WASHINGTON (WJZ) — A landmark moment in Washington, D.C. as voters approve legal marijuana in the district. But with D.C. right in our backyard, police in Maryland worry legalization is happening too close to home.

Christie Ileto has more on the potential impact on Maryland.

It’s been a hot button issue here, and now that it’s legal to light up in D.C., some are concerned we see more of the illegal substance here in Maryland.

Legalizing marijuana is a hit with Maryland’s neighbor, Washington, D.C. Voters there approved legal possession of up to two ounces, the growing of up to six plants and sharing–not selling–of up to an ounce.

“It says that decriminalization alone is not enough,” said Rachelle Yeung, Marijuana Policy Project.

Like Maryland, the District of Columbia this year softened its heavy hand approach to smoking pot.

“Now that possession has been decriminalized in Maryland, I think legislators have to think about where people are getting that marijuana next and how legal access, which is coming in D.C., will affect that,” Yeung said.

“If you buy it in D.C., you’re going to keep it in D.C. You’re not going to bring it into Maryland,” said Sgt. Marc Black, Maryland State Police.

Maryland State Police say it’s too early to tell if this will mean more pot coming to our state.

“But if they do come across the line into Maryland, they are subject to Maryland law,” Sgt.
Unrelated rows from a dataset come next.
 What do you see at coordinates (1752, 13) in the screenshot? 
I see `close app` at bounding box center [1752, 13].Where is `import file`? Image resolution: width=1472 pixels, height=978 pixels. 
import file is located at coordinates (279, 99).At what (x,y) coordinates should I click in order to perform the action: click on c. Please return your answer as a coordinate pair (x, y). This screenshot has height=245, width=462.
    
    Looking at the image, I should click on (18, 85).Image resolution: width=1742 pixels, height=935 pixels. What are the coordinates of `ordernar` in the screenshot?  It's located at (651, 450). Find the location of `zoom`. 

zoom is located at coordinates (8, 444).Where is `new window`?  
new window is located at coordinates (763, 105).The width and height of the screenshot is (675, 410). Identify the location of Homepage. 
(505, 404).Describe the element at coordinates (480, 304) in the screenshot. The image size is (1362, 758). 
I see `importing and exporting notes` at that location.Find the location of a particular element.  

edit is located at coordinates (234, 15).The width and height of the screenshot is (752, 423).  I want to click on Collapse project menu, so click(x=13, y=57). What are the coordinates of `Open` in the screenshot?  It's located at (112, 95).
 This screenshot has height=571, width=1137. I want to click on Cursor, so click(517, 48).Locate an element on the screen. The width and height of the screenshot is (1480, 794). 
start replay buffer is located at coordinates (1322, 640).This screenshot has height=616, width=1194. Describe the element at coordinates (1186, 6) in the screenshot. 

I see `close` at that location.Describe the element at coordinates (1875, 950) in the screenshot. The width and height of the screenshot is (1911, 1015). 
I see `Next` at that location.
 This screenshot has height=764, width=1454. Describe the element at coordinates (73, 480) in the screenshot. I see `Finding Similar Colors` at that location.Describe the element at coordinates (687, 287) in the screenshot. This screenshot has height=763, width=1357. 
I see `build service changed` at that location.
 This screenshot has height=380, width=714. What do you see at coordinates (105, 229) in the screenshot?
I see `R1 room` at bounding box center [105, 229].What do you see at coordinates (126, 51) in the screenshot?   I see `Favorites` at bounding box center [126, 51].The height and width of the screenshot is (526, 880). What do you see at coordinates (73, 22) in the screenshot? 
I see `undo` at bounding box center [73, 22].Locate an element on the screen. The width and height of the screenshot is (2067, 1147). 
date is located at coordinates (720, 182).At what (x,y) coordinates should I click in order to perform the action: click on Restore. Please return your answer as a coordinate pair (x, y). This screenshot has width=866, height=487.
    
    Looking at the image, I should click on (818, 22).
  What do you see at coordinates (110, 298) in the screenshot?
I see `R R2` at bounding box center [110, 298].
Black said.

As of last month, possessing even the smallest amount of marijuana in Maryland no longer comes with jail time, but a civil violation, following failed attempts this past session to legalize it.

“It’s harmful to teenagers, it’s harmful to young adults,” said Maryland Congressman Andy Harris.

Harris has long vowed to pump the brakes on what many consider a gateway drug.

“Last thing you need is legalized marijuana,” he said.

An uphill battle that was won in D.C., and a fight that could be coming next to Maryland.

While legal marijuana passed in D.C., it still has to be submitted to Congress for approval.  They have 60 days to review it.

Someone caught with less than 10 grams of pot in Maryland risks a suspended license and fines.